In close coordination with the Obama White House, the media has played an indispensable role in persecuting Manning, and beyond him, WikiLeaks. Although Manning has faced numerous hearings over the course of the past year, the media has effectively boycotted the story. Most news outlets have sought to portray Manning as emotionally unstable and reckless, and have reported next to nothing of his mistreatment in custody, let alone the content of the documents he is charged with leaking.

The New York Times, in particular, has offered its services in the witch-hunt of WikiLeaks founder Julian Assange, whom the Obama administration is seeking to extradite to the US to face trial for espionage. After WikiLeaks published the Iraq war logs in 2010, the Times launched a smear campaign against Assange and sought to downplay the significance of what was revealed.

The paper assigned the task to John F. Burns, the journalist who headed the Times ’ Baghdad bureau in the lead-up to the US invasion of Iraq. Burns epitomizes the propaganda role played by “embedded” media personnel in US military and intelligence operations. (See “New York Times tries character assassination against WikiLeaks founder Assange”). In its publication of WikiLeaks material, moreover, Bill Keller, who was at the time acting as the newspaper’s executive editor, made clear that he was guided by an effort not to reveal as much as possible to the American people, but to conceal anything that might damage the government’s war aims. (See, “The New York Times’ Bill Keller on WikiLeaks: A collapse of democratic sensibility”)

The Times has a long and shameful record of coordinating its reporting with the state, including its 2004 decision to sit on revelations that the Bush administration was conducting warrantless wiretapping until after Bush had been re-elected. In 2007, when the Times reported that the CIA had destroyed video evidence of waterboarding, the paper acknowledged it did so only after extensive discussions with the government and a long delay.

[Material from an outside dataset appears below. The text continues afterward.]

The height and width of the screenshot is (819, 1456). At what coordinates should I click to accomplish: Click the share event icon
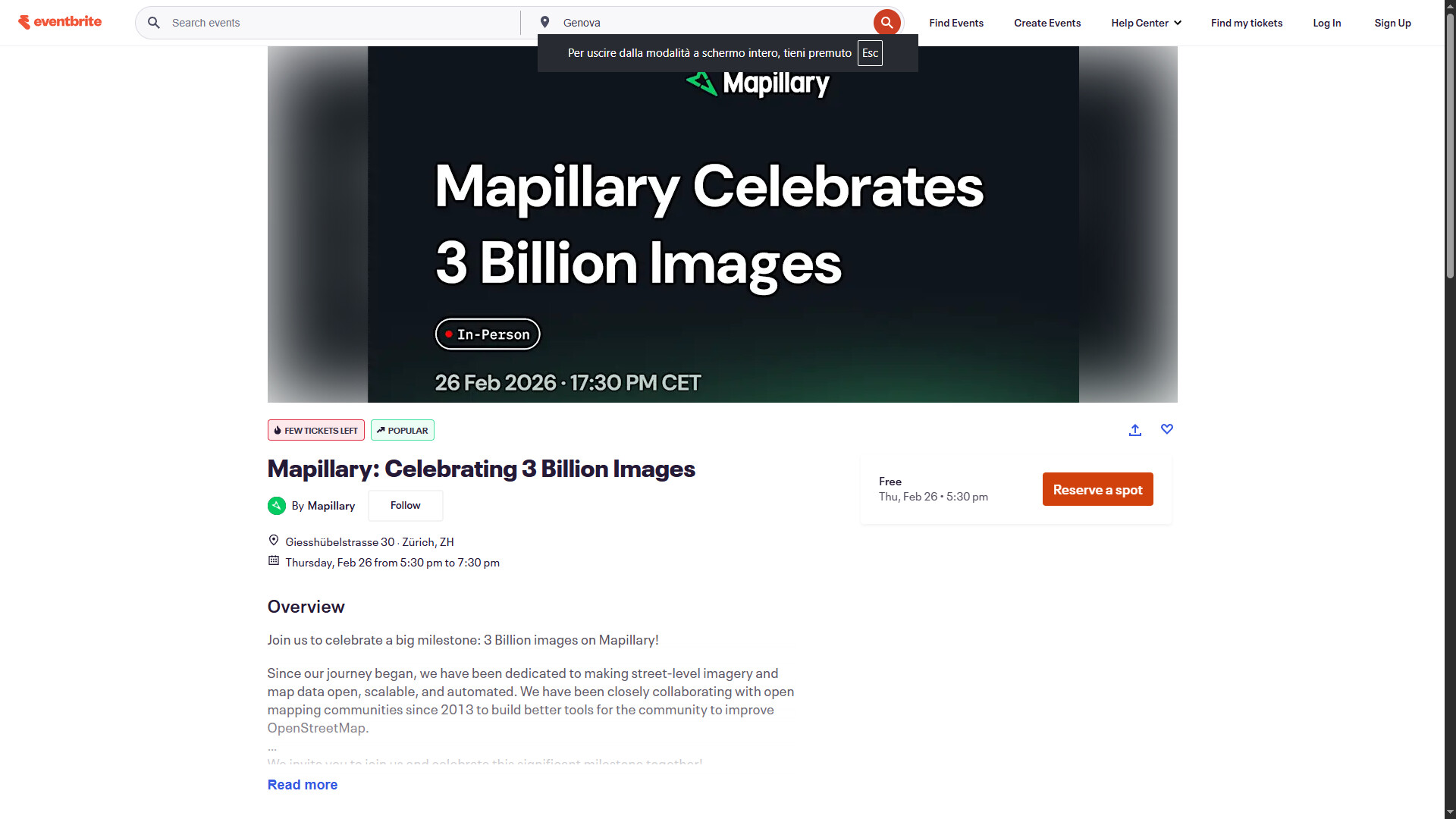point(1134,430)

For more than a year, both the Times and the Washington Post deliberately concealed the existence of a US drone base in Saudi Arabia that has been the source of many of the CIA’s extra-judicial assassinations. At least two of the drone attack victims have been American citizens. The Times suppressed the information until the CIA gave the paper a green light. Referring to an interview with the newspaper’s managing editor Dean Baquet, public editor Margaret Sullivan wrote, “The government’s rationale for asking that the location be withheld was this: Revealing it might jeopardize the existence of the base and harm counterterrorism efforts.”

To the extent that the Times and other mass media seek to justify their collaboration with the state, it is on the grounds that they are “responsible,” while WikiLeaks and other independent media are “irresponsible”—i.e., they do not begin with the interests of the state and American capitalism.

The Times ’ response to Manning and WikiLeaks is entirely of a piece with the Obama administration’s ruthless prosecution, which is itself tied to a wholesale attack on basic democratic rights.